With regard to your question about memory, let me put it this way, in terms of impact on performance:

  1. Maximize the amount of memory. 16 GB is much faster than 8 GB, 24 GB is much faster than 12 GB. Note however, that not all DIMM slots need to be populated to get the best performance. If you have a X79 mobo with 8 slots, 4 x 8 GB is as fast as 8 x 4 GB, but in the first case you have the option to expand to 64 GB in the future. Also note that there are diminishing returns from increasing memory say from 32 to 64 GB for PR. For AE there is still a performance gain, but less so in PR. But one can use part of that large amount of memory in the case of 64 GB to be used as a kind of RAM disk to further increase performance. It is also important to only use a number of sticks in multiples of the memory architecture, so if you have dual channel memory, only use multiples of 2 sticks, with triple channel memory, only use multiples of 3 sticks and with quad channel memory, only use multiples of 4 sticks. Always populate memory banks completely.
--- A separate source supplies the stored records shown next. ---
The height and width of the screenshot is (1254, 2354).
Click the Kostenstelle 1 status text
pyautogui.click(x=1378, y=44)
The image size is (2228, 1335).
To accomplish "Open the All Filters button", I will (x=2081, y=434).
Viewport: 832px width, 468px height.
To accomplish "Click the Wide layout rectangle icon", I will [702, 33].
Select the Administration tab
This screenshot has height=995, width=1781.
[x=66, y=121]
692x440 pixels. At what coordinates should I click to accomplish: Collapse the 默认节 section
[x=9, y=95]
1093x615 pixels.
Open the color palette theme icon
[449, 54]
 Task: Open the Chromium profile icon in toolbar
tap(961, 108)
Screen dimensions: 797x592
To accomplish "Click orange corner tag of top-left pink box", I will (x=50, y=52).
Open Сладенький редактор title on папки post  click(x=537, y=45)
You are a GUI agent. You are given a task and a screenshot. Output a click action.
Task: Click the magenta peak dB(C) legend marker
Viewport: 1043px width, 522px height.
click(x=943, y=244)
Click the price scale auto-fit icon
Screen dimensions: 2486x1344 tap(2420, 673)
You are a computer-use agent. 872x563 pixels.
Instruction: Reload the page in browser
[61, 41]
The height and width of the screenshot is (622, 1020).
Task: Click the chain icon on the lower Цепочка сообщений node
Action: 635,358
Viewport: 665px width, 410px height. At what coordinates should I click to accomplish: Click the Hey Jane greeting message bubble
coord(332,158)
  2. Faster memory is always preferred over slower memory if you overclock your system. Faster memory has no use at all if you run the system at stock speed. If you run memory at standard DDR3-1333 speed, it is a waste of money to invest in DDR3-1866 or even faster sticks. But if you overclock memory to run at higher speeds, then there is a further performance gain. Do not expect that 30% faster memory will result in 30% system performance gain. It can possibly be around single digit improvements, like 3% system gain with 30% faster memory.
  3. Faster timings are the least important. Timing differences like CAS 9 versus 10 are marginal at most and only result in hardly noticeable performance gains that may be measured as 1% or less.

Hope this explains a bit where priorities are for choosing the right memory sticks.